Some union reps say the concerns are overblown.
“I don’t see a worker shortage,” said Ralph Affrunti, president of the Chicago and Cook County Building and Construction Trades Council, which represents the area’s building trade unions and their 100,000 members.
While 90 percent of the area’s trades apprenticeships were put on hold during the recession, they all are running again, he said. People who left the industry to take different jobs are returning because they can get back to work full-time.
Unions can always pull manpower in from other cities and states, “so there will never be a shortage of construction workers in a major metro area,” Affrunti said.
But Redpath said “travelers,” as they are called, don’t always do the best work.
Redpath, who estimates project costs have gone up 10 to 15 percent in the past six to eight months as demand heats up, said his firm has experienced lack of manpower on projects, which could potentially delay projects.
Not only are there penalties for being late, but there’s also a domino effect if the job isn’t finished on time and tenants can’t move.
“Our whole industry is driven by schedule and budget,” Redpath said. “If we can’t deliver on time, it’s a huge impact.”
To avert that from happening, his company has been letting subcontractors know their labor needs months early so that they can reserve enough people.
Fioretti, who has worked with Redpath on several projects, said he has been advising clients to consider the timing of their projects.
For example, he said he recommended the law firm Seyfarth Shaw start the build-out on its new 190,000-square-foot office space in the Willis Tower ahead of the June 2017 expiration of its current lease to get ahead of growing market demand that could increase cost and schedule due to the limited skilled labor.
For other clients with leases expiring in a year or two, Fioretti said he has counseled that it may be better to sit tight and wait for demand to subside.
Daniel Cronin, vice president and regional operations manager in the Chicago office of Turner Construction, said he hired electricians for a large data center being built in a Cook County suburb four months earlier than he typically would.
To make the job more enticing, the company is guaranteeing 58-hour workweeks for the duration of the 18-month project, both to hit the schedule and attract workers with overtime, Cronin said.
Cronin, who is concerned about a shortage of sheet metal workers who do duct work for HVAC systems, said business is booming across all market segments, from health care and higher education to office and residential, and he thinks the labor shortage “is only going to get worse in the next 12 months.”
At Mortensen, one strategy to manage the shortage is to expand the number of craft workers it directly employs so it does not have to rely on subcontractors, Werner said. Currently craft workers, who do things like concrete, drywall and ceiling work, comprise 110 out of the firm’s 210 employees in Chicago, and the company expects to grow that by 20 to 25 percent, he said.
Mortenson makes it a point to reach into diverse talent pools to build its workforce, he added, and currently 11.4 percent of its craft workers are women, compared with 3.6 percent industrywide.
Jayne Vellinga, head of Chicago Women in Trades, said that while demand is up, she hasn’t heard cries of a massive shortage.
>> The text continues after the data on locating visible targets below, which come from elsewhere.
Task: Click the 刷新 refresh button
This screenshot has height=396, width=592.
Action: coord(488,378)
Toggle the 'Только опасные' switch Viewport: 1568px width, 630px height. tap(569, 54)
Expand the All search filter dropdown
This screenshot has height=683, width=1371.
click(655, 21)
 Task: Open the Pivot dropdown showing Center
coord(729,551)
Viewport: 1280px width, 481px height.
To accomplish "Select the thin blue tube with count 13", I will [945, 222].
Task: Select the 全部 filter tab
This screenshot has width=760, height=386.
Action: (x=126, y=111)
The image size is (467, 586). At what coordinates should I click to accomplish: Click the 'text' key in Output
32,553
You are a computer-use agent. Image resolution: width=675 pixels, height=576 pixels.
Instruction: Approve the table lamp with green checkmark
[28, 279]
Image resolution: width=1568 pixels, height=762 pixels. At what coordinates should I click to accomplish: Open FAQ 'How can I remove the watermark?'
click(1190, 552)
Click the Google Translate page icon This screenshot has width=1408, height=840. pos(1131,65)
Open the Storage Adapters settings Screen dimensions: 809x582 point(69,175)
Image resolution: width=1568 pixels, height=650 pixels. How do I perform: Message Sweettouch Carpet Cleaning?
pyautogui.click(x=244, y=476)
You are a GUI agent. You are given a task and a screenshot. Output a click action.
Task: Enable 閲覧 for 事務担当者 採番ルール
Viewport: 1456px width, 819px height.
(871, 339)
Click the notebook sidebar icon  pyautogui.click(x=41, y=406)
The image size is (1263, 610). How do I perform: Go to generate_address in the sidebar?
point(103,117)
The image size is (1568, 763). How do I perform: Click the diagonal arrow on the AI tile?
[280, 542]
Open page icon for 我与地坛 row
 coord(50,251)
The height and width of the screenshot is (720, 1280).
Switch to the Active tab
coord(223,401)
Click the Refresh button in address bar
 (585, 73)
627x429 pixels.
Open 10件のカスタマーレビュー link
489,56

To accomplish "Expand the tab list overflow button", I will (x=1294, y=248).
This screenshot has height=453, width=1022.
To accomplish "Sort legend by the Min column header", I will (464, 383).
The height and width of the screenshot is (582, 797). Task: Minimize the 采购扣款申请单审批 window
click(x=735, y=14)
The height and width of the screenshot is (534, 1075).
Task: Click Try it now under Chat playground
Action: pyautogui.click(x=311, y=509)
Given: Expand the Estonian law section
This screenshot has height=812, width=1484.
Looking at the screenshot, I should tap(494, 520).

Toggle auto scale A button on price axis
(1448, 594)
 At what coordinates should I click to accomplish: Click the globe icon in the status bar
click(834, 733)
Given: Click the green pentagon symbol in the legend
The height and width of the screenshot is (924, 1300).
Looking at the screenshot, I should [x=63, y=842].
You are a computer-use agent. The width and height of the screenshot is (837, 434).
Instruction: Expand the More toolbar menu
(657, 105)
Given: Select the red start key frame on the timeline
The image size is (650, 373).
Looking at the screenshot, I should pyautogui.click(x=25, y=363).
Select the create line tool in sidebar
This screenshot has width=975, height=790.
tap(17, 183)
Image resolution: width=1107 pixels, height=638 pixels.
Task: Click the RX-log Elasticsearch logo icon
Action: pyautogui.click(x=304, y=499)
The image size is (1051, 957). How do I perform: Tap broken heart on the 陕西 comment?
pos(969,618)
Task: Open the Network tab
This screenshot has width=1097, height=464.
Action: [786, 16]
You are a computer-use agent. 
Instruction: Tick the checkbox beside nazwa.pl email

The nonprofit, which helps women pursue construction careers, has had “some really stunning success” with some of the unions lately, including a 300 percent increase in the number of female plumber apprentices, “but we also have unemployed tradeswomen.”
Dan McLaughlin, executive director of the Builders Association, the area trade association for the commercial construction industry, said the workforce is starting to catch up after suffering a “triple whammy” during the recession, and unions are taking on larger apprenticeship classes to make up for the shortage.
“Once you start putting hundreds of apprentices back in the classroom, you’ll catch up pretty quick,” said McLaughlin, the longtime mayor of Orland Park. “Everyone has had to go into high gear.”